Tennis Borussia Berlin, SpVgg Blau-Weiß 1890 Berlin, Wacker 04 Berlin, Spandauer SV and Hertha Zehlendorf all played every season of the Regionalliga Berlin.

== Disbanding of the Regionalliga Berlin==
The league was dissolved in 1974. Originally two clubs from the Regionalliga Berlin were to be integrated in the new 2. Bundesliga Nord, however, the Regionalliga champion Tennis Borussia Berlin won promotion to the Bundesliga and therefore only Wacker 04 Berlin was admitted into the new second division. The other ten teams in the league went to the new Oberliga Berlin.

== Winners and runners-up of the Regionalliga Berlin ==
The winners and runners-up of the league were:

| Season | Winner | Runner-Up |
| 1963–64 | Tasmania 1900 Berlin | Tennis Borussia Berlin |
| 1964–65 | Tennis Borussia Berlin | Spandauer SV |
| 1965–66 | Hertha BSC Berlin | Tennis Borussia Berlin |
| 1966–67 | Hertha BSC Berlin | Tennis Borussia Berlin |
| 1967–68 | Hertha BSC Berlin | Tennis Borussia Berlin |
| 1968–69 | Hertha Zehlendorf | Tasmania 1900 Berlin |
| 1969–70 | Hertha Zehlendorf | Tennis Borussia Berlin |
| 1970–71 | Tasmania 1900 Berlin | Wacker 04 Berlin |
| 1971–72 | Wacker 04 Berlin | Tasmania 1900 Berlin |
| 1972–73 | Blau-Weiß 90 Berlin | Wacker 04 Berlin |
| 1973–74 | Tennis Borussia Berlin | Wacker 04 Berlin |

- Bold denotes team went on to gain promotion to the Bundesliga.
- In 1965, SC Tasmania 1900 Berlin were promoted to Bundesliga even though they only finished third in the Regionalliga. This was because Hertha BSC was demoted from the Bundesliga for breach of rules, Tennis Borussia having failed in the promotion play–offs and Spandauer SV declining promotion. The German Football Association still wished to have a representative for Berlin in the league and elevated SC Tasmania 1900 Berlin instead.
- TeBe is the only team from Berlin to have won the old Regionalliga (1965, 1974) and the new one (1996, 1998).

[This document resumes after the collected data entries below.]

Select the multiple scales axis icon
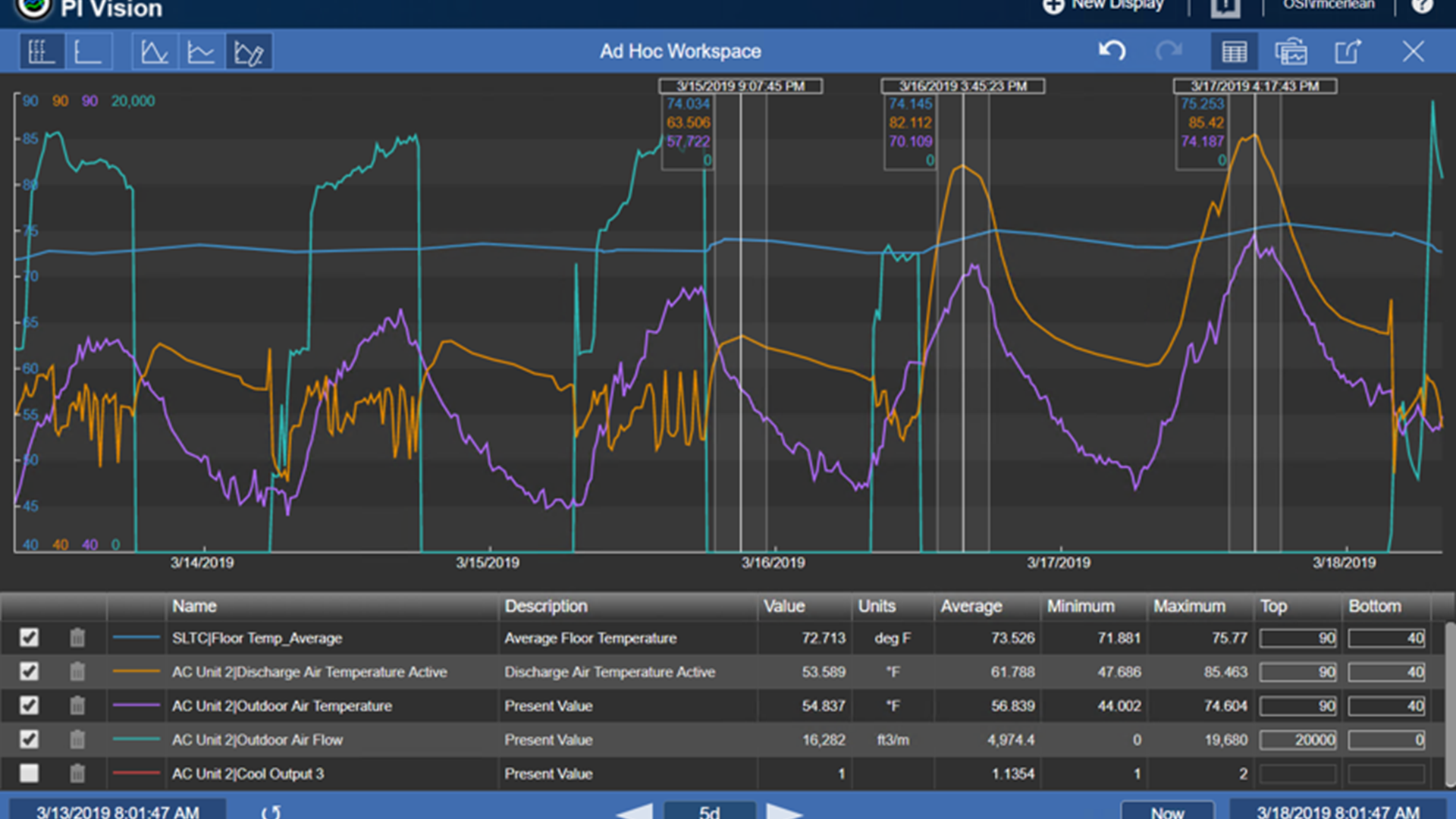Screen dimensions: 1456x819 coord(41,52)
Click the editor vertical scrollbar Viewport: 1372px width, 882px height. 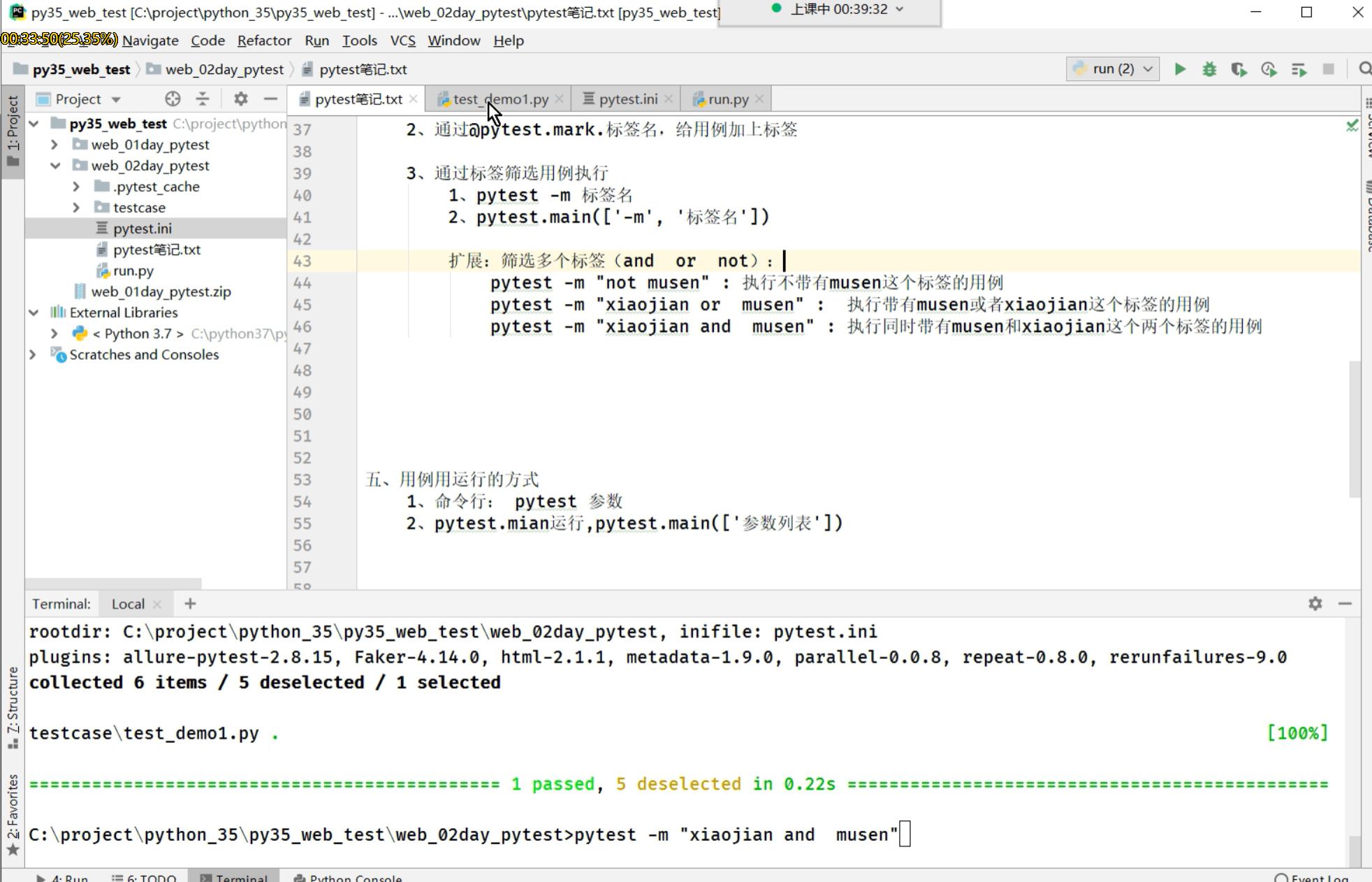[1355, 428]
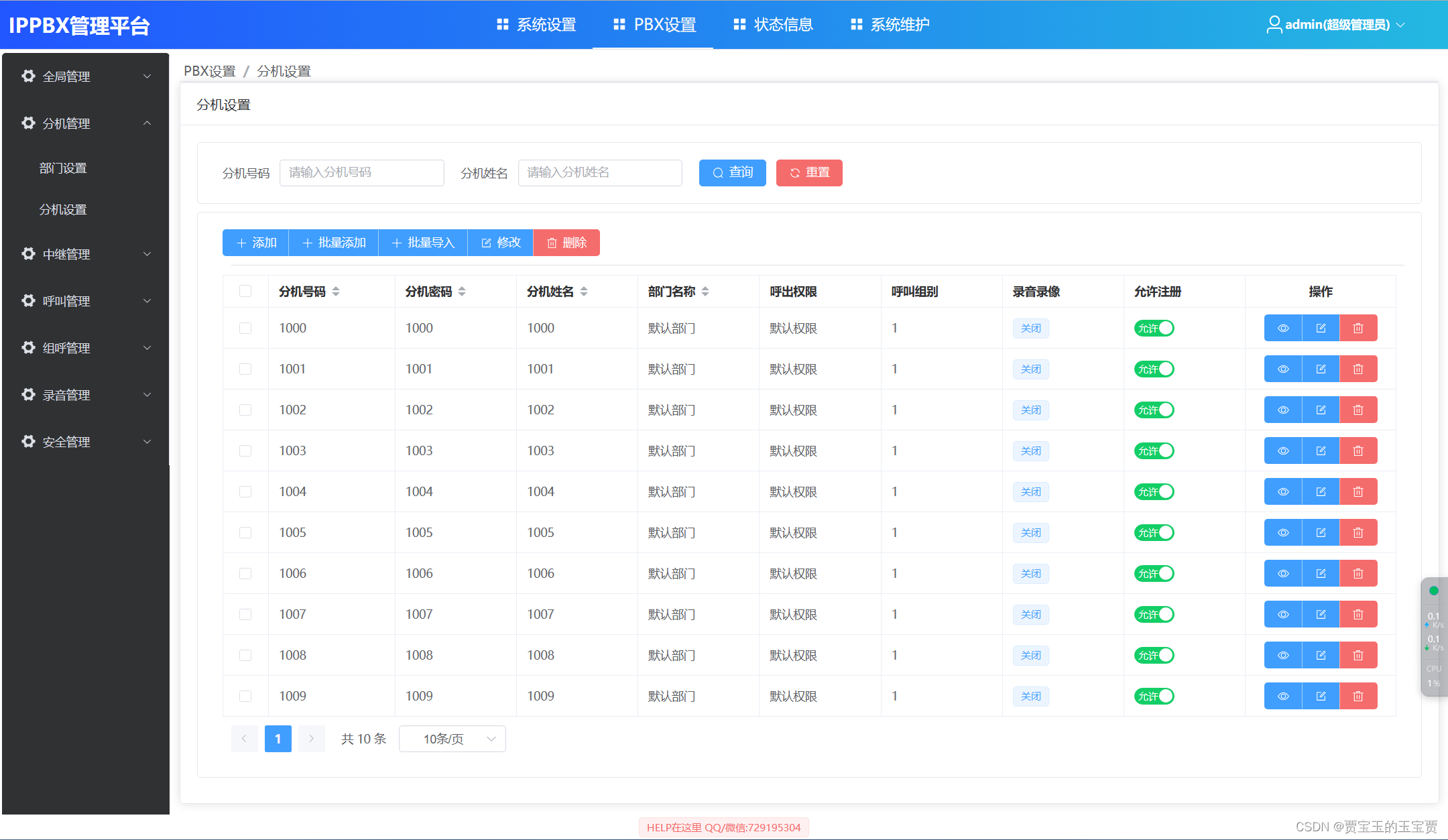1448x840 pixels.
Task: Open 部门设置 in the sidebar
Action: 63,168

== Placings in the Regionalliga Berlin 1963 to 1974 ==
The league placings from 1963 to 1974:

| Club | 64 | 65 | 66 | 67 | 68 | 69 | 70 | 71 | 72 | 73 | 74 |
|---|---|---|---|---|---|---|---|---|---|---|---|
| Hertha BSC Berlin | B | B | 1 | 1 | 1 | B | B | B | B | B | B |
| SC Tasmania 1900 Berlin | 1 | 3 | B | 4 | 5 | 2 | 3 | 1 | 2 | 4 |  |
| Tennis Borussia Berlin | 2 | 1 | 2 | 2 | 2 | 3 | 2 | 4 | 4 | 3 | 1 |
| Wacker 04 Berlin | 3 | 4 | 4 | 6 | 4 | 4 | 5 | 2 | 1 | 2 | 2 |
| SpVgg Blau-Weiß 1890 Berlin | 5 | 7 | 10 | 11 | 8 | 10 | 4 | 3 | 3 | 1 | 3 |
| Hertha Zehlendorf | 6 | 8 | 5 | 5 | 3 | 1 | 1 | 5 | 6 | 5 | 4 |
| SC Westend 01 |  |  |  |  |  |  |  |  |  |  | 5 |
| Rapide Wedding |  |  |  | 7 | 13 | 7 | 7 | 9 | 10 | 8 | 6 |
| 1. FC Neukölln |  |  | 8 | 10 | 12 | 6 | 8 | 10 | 7 | 10 | 7 |
| Berliner SV 1892 | 8 | 5 | 9 | 9 | 9 | 9 | 11 |  | 9 | 6 | 8 |
| BBC Südost |  |  |  |  |  |  |  |  |  |  | 9 |
| Spandauer SV | 4 | 2 | 3 | 3 | 7 | 5 | 6 | 6 | 5 | 7 | 10 |
| BFC Preussen |  |  |  |  |  |  |  |  |  | 9 | 11 |
| Alemannia 90 Berlin |  |  |  |  | 10 | 14 |  | 8 | 8 | 11 | 12 |
| Rot-Weiß Neukölln |  |  |  |  |  |  |  |  |  | 12 |  |
| TuS Wannsee |  |  |  |  |  |  | 9 | 7 | 11 |  |  |
| Meteor 06 Berlin |  |  |  |  |  | 12 | 13 |  | 12 |  |  |
| SC Staaken |  |  | 6 | 15 |  | 11 | 10 | 11 |  |  |  |
| VfL Nord |  |  |  |  |  | 15 |  | 12 |  |  |  |
| Kickers 1900 Berlin |  |  |  | 14 | 14 | 8 | 12 |  |  |  |  |
| Sportfreunde Neukölln |  |  |  |  | 15 |  | 14 |  |  |  |  |
| BFC Südring | 9 | 6 | 7 | 12 | 6 | 13 |  |  |  |  |  |
| Reinickendorfer Füchse | 7 | 10 | 11 | 13 | 11 | 16 |  |  |  |  |  |
| VfB Hermsdorf |  |  | 12 | 8 | 16 |  |  |  |  |  |  |
| Lichterfelder SU |  |  | 13 | 16 |  |  |  |  |  |  |  |
| SC Tegel |  |  | 14 |  |  |  |  |  |  |  |  |
| SC Gatow |  |  | 15 |  |  |  |  |  |  |  |  |
| Viktoria 89 Berlin |  | 9 | 16 |  |  |  |  |  |  |  |  |
| Union 06 Berlin | 10 |  |  |  |  |  |  |  |  |  |  |

===Key===

| Symbol | Key |
|---|---|
| B | Bundesliga |
| Place | League |
| Blank | Played at a league level below this league |

===Notes===
- SC Tasmania 1900 Berlin went bankrupt in 1973 but reformed as SV Tasmania-Gropiusstadt 1973.